Extended Data Fig. 9. Images of excised H146 SCLC tumors.

The tumor images shown for the quantification data presented in Fig. 5g. Mice were treated as shown in Fig. 5c.

Extended Data Fig. 10. Anti-leukemic activity of DT2216 alone and in combination with chemotherapy in T-ALL PDX models.

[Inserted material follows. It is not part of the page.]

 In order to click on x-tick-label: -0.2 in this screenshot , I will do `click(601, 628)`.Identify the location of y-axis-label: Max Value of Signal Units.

a, 8 weeks old female NSG mice (n = 20 mice) were injected with 1 × 10⁶ D115 cells 24 h after 0.25 Gy irradiation. Upon engraftment, mice were randomized to receive vehicle, DT2216 (15 mpk/i.p./q4d for 3 weeks), chemotherapy [Chemo (vincristine 0.15 mpk + dexamethasone 5 mpk + L-asparaginase 1000 U/kg, i.p., q7d for 3 weeks)], or the combination of DT2216 with chemotherapy. Disease burden was followed by engraftment in bone marrow by checking hCD45% in bone marrow aspiration samples through flow cytometry. Data are presented as mean ± SEM (n = 5 mice in each group). Each symbol represents data from an individual animal, and the middle horizontal line represents mean. b, Mice survival was followed and statistical significance was determined by Log-rank test (n = 5 mice in each group). c, 8 weeks old female NSG mice (n = 20 mice) were injected with 1 × 10⁶ 332X-luci cells 24 h after 0.25 Gy irradiation. Upon engraftment, mice were randomized to receive vehicle, DT2216, chemotherapy, or the combination of DT2216 with chemotherapy as mentioned in a. Disease burden was followed by checking hCD45% in peripheral blood samples (retro orbital) through flow cytometry. Data are presented as mean ± SEM (n = 5 mice in each group). Each symbol represents data from an individual animal, and the middle horizontal line represents mean. d, Mice survival was followed and statistical significance was determined by Log-rank test (n = 5 mice in each group).